Report every line in the records below that holds the word "display".

Saved entries —
- Opening Delimiter -

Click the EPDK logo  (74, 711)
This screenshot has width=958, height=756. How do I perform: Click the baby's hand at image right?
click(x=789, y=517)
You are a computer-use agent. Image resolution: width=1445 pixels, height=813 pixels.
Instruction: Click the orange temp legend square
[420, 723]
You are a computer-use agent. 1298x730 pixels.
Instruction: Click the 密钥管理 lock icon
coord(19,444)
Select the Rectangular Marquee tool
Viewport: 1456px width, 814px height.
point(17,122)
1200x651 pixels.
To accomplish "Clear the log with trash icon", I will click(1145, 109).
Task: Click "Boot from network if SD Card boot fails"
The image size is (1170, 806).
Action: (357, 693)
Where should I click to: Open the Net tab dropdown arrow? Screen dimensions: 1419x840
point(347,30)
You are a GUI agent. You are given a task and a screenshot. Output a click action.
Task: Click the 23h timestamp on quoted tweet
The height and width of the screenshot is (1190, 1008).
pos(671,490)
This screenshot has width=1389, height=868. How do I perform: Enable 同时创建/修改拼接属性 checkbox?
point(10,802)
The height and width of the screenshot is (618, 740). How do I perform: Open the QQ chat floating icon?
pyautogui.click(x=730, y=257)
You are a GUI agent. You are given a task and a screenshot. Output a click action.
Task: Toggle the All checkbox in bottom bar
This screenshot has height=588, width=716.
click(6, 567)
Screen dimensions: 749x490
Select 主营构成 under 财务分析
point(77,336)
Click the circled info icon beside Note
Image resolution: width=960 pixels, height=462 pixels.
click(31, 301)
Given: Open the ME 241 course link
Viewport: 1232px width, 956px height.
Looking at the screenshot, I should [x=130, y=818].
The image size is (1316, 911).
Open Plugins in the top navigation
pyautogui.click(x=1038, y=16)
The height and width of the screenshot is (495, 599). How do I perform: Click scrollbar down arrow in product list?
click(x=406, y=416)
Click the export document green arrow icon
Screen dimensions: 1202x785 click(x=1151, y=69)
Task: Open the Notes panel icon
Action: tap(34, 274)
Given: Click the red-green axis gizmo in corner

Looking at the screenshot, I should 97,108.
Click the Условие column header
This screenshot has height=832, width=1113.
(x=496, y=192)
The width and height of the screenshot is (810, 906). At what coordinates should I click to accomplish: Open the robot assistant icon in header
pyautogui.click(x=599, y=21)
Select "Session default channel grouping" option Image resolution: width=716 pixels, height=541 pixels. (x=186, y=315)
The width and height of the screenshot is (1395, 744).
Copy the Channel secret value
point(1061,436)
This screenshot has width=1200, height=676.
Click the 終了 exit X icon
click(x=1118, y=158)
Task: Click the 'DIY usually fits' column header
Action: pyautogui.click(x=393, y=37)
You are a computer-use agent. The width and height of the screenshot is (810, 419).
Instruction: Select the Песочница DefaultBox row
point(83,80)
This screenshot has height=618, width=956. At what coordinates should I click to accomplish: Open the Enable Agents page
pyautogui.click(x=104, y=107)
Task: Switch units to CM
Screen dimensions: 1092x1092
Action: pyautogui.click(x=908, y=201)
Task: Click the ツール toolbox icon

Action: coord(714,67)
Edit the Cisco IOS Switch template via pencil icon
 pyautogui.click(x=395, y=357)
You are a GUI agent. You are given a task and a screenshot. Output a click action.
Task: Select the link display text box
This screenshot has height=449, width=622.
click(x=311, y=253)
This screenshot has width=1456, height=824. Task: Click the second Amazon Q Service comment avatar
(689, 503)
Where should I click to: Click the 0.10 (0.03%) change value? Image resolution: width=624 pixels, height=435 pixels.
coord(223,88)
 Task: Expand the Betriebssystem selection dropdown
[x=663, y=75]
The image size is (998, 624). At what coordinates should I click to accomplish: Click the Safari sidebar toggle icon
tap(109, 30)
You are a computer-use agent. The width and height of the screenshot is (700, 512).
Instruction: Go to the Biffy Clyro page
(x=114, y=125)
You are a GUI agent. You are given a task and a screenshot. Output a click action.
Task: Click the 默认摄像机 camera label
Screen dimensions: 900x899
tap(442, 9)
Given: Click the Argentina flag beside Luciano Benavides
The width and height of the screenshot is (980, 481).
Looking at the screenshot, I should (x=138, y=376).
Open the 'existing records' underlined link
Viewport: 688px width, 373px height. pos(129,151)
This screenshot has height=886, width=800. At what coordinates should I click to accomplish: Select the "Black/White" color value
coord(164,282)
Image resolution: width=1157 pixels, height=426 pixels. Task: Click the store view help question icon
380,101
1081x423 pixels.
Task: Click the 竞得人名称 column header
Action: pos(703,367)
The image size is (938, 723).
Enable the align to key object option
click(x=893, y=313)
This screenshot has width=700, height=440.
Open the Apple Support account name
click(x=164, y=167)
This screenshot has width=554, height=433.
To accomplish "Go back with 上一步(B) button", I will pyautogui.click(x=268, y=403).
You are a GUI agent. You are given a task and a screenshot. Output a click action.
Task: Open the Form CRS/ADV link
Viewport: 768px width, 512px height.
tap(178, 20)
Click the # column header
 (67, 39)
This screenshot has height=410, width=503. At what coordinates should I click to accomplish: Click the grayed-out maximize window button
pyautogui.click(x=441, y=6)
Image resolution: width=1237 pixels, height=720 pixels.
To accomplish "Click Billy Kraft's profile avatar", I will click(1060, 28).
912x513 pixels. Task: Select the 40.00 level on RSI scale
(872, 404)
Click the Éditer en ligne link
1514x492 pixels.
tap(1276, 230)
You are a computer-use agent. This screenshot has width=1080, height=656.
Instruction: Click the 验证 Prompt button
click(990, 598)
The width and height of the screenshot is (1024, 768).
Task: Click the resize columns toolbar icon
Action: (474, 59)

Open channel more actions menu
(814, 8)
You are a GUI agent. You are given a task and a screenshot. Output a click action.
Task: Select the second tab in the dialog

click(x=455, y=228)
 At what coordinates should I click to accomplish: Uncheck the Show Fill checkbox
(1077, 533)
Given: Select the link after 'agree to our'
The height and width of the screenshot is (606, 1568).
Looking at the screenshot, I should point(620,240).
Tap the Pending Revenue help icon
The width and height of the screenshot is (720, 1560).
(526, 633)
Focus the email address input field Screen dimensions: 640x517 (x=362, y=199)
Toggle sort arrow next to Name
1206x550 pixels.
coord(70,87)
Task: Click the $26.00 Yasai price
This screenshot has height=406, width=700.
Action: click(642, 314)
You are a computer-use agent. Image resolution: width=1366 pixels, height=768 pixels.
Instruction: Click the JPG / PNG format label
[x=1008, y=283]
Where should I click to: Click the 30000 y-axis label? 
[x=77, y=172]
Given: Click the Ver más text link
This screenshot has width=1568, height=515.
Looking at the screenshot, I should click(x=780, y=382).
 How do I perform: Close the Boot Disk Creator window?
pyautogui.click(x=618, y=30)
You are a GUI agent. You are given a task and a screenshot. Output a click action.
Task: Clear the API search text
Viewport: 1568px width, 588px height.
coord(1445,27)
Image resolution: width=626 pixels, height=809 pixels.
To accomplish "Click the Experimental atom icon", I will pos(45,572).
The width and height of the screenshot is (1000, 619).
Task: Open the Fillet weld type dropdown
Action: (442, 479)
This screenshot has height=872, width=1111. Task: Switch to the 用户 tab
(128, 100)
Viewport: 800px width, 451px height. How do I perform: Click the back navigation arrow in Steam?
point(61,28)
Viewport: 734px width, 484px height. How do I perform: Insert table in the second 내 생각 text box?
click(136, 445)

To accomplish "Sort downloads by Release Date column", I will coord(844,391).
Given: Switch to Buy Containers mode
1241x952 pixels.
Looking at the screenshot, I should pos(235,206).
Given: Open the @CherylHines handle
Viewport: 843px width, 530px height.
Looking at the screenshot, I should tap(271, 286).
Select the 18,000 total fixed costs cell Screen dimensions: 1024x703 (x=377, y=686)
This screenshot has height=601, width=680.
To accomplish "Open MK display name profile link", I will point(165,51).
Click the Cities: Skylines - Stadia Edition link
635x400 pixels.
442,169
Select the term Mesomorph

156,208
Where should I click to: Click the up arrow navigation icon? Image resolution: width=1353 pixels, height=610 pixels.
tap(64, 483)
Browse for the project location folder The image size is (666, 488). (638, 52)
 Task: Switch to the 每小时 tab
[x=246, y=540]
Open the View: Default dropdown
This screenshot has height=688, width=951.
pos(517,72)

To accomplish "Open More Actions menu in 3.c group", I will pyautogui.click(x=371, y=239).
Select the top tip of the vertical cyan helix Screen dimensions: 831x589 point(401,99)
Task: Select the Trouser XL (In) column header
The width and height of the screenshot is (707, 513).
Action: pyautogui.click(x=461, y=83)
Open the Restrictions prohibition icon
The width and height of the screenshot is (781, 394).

- Closing Delimiter -

Answer for the task —
Task: Select the link display text box
To accomplish "Open MK display name profile link", I will point(165,51).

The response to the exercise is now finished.